And Britain gave its immediate support, with Employment Minister Norman Lamb welcoming a deal as "a significant economic prize for Europe", worth up to 33 billion euros ($40.4 billion) a year in GDP and an extra 43 billion euros a year in additional export opportunities."
"We hope the mandate can be agreed rapidly in the Council and that negotiations can open before the end of the year," he said.
But De Gucht acknowledged continuing worries over Japan's government procurement policy as well as a mountain of non-tariff obstacles in accessing the Japanese market.
The issue triggered a lively debate between EU commissioners, an EU source said, with France's Michel Barnier, in charge of financial services, Italy's Antonio Tajani (industry) and German Gunther Oettinger (energy) all expressing doubts.
De Gucht however said that an FTA with South Korea in October 2010 had helped EU automobile exports and urged member states not to link problems in that sector with FTAs when they discuss the issue, probably at a summit in October.
He added: "After one year of starting the negotiations, we will take stock on the progress Japan has made on dismantling the nontariff barriers as set out in the roadmap we have agreed together.
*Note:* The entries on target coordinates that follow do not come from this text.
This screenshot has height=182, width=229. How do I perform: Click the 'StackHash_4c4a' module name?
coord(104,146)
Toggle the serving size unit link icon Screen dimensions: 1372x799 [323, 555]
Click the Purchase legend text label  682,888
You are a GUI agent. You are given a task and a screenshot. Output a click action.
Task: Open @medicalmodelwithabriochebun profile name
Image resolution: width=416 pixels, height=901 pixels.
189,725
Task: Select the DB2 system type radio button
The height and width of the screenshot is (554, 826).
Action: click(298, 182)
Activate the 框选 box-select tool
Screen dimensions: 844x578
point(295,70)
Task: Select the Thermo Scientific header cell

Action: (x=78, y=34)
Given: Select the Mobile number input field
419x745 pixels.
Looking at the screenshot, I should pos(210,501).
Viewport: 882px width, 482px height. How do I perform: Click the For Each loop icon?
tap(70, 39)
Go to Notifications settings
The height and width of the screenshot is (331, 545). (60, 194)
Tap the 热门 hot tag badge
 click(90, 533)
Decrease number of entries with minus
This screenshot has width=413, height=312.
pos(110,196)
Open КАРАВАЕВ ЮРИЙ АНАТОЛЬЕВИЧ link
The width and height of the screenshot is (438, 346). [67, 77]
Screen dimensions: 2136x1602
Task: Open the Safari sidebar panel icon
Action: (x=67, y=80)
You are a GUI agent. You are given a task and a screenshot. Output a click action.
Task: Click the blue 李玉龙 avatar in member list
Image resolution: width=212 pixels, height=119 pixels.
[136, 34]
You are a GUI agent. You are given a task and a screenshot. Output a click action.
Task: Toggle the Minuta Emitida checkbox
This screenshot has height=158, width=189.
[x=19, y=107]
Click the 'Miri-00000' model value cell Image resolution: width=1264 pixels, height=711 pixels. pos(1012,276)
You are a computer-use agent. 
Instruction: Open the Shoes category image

"If the implementation has not been satisfactory, I will stop the negotiations," he said.
De Gucht added that he had also made it clear that Europe would not reduce tariffs before Japan delivered on regulatory barriers.
Struggling to boost growth and create jobs, the EU is looking to accelerate trade deals worldwide, in particular with emerging economies.
De Gucht said that should the EU conclude all the FTAs currently being negotiated, it would boost EU gross domestic product (GDP) by more than two percent, or 250 billion euros ($306 billion).
That would be the equivalent of economies the size of members such as Austria or Denmark.